2.1.2 There are few treatment options for patients with diminishing liver function. Some patients recover liver function with supportive medical therapy including haemodialysis/filtration. Other patients need transplantation. However, there is a shortage of donor livers.
2.2.1 This procedure aims to support the patient until either their own liver function recovers or a transplant becomes available. The procedure removes toxins bound to albumin in the blood in addition to the water-soluble toxins that can be removed by haemodialysis.
2.2.2 The blood is dialysed through a membrane against an albumin-rich dialysate. Toxic molecules bound to albumin in the blood pass through the membrane and bind onto the albumin molecules of the dialysate. The dialysate is then passed through an activated charcoal and an anion-exchange resin column (to remove toxins bound to albumin) and through a conventional filter (to remove water-soluble toxins). The dialysate is thus regenerated, and can be recirculated against the patient's blood.
2.2.3 A number of different systems are available for this procedure.

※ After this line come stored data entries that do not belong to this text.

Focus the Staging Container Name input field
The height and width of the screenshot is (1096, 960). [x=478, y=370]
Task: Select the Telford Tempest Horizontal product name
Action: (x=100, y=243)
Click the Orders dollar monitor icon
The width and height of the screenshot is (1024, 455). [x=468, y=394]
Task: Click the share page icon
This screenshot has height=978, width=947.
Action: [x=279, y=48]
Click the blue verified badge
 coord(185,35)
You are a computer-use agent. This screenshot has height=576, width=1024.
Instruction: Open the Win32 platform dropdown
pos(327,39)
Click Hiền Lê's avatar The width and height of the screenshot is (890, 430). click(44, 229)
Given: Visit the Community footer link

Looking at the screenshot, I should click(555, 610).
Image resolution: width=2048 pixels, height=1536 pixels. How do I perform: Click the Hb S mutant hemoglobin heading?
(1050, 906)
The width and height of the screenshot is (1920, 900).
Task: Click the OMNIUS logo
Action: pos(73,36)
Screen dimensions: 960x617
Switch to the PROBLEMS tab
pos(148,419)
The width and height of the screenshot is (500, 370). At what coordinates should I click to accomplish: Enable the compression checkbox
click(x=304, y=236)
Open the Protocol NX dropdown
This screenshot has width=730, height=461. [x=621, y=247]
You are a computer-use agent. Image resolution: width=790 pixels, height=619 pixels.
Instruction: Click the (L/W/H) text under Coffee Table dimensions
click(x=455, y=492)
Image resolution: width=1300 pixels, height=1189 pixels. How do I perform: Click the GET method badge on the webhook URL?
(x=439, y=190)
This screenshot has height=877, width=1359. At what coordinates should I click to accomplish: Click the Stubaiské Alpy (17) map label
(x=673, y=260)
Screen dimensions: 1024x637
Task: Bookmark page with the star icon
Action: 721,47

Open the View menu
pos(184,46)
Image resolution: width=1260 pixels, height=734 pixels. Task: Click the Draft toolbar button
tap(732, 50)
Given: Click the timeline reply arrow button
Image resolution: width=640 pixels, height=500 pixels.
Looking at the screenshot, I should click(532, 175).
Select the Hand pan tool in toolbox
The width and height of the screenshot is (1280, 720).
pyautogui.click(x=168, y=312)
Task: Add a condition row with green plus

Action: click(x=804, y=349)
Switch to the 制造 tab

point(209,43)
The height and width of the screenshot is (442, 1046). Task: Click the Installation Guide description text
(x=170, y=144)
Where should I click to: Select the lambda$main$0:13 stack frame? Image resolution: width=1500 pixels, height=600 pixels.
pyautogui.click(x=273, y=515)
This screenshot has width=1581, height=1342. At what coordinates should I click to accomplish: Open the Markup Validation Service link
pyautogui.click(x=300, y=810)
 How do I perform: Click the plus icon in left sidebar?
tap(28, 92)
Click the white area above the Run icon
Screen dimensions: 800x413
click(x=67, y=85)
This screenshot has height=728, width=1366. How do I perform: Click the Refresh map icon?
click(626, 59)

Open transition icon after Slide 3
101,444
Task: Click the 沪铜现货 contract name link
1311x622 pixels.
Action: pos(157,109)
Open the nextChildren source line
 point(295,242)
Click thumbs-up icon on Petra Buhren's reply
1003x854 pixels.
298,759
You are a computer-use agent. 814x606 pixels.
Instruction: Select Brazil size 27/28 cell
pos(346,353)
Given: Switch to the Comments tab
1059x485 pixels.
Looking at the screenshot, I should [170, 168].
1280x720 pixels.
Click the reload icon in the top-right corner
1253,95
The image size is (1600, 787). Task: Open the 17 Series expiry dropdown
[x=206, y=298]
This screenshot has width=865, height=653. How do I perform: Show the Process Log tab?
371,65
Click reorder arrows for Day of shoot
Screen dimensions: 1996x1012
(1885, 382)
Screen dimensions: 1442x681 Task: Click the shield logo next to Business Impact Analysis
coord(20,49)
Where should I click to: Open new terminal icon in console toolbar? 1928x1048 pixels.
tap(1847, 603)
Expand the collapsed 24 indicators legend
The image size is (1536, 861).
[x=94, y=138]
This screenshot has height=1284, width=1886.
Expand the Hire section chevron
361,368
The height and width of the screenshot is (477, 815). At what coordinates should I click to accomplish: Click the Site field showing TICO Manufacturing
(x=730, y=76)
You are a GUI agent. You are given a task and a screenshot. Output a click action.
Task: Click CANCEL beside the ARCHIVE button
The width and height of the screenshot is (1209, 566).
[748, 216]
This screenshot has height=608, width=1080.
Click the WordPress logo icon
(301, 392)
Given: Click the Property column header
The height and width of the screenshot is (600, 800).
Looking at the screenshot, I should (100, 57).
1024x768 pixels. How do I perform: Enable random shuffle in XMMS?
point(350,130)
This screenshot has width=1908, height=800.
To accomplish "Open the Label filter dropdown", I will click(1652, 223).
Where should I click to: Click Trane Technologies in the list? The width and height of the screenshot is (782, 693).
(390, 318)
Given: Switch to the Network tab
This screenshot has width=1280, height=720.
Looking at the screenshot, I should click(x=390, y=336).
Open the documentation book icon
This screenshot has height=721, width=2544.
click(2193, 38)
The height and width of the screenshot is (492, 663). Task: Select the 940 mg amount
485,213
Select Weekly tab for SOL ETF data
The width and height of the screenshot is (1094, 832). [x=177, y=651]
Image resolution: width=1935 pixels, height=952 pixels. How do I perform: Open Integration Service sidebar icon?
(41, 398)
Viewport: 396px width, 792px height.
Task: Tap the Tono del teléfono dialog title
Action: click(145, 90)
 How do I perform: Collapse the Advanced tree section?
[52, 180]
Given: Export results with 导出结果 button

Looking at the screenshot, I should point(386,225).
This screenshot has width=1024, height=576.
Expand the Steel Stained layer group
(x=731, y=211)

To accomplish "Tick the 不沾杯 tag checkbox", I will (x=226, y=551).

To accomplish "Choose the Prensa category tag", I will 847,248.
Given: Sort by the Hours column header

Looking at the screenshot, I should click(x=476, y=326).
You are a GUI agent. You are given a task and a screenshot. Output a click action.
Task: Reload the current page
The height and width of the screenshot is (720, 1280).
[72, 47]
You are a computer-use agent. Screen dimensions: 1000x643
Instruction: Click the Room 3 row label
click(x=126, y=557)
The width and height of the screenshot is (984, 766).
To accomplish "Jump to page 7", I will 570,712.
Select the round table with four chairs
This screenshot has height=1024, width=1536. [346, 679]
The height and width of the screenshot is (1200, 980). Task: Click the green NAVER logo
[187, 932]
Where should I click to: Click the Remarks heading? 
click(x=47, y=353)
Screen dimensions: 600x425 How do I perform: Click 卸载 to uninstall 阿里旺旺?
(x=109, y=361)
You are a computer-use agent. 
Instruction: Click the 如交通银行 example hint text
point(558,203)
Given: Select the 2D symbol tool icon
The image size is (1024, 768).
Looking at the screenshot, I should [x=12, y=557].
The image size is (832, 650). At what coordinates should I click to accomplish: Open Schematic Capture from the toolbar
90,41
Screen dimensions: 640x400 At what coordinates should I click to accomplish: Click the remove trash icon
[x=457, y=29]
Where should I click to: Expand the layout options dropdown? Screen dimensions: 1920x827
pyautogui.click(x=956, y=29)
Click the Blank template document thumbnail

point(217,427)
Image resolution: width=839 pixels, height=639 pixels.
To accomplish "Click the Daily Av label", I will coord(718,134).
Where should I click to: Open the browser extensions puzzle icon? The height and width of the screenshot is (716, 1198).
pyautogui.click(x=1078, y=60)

Sections 2.3 and 2.4 describe efficacy and safety outcomes from the published literature that the Committee considered as part of the evidence about this procedure. For more detailed information on the evidence, see the overview.
2.3.1 A meta-analysis of 4 randomised controlled trials (RCTs) and 2 non-randomised controlled studies, which included 128 patients in total, reported no significant difference in 30-day all-cause mortality between patients who had extracorporeal albumin dialysis and those who had standard medical treatment (relative risk [RR] 0.56; 95% confidence interval [CI] 0.28 to 1.14; p = 0.11). No significant differences in mortality were reported between treatment groups in the subgroups of patients with acute-on-chronic liver failure (RR 0.49; 95% CI 0.12 to 2.17; p = 0.35) or those with acute liver failure (RR 0.49; 95% CI 0.15 to 1.58; p = 0.23).
2.3.2 An RCT of 24 patients with cirrhosis of the liver treated by albumin dialysis or standard haemodialysis reported no significant difference in 6-month survival between 3 treatment groups (6/8 and 5/8 patients who had albumin dialysis by 2 different systems, and 3/6 patients who had standard haemodialysis, survived) (p = 0.40).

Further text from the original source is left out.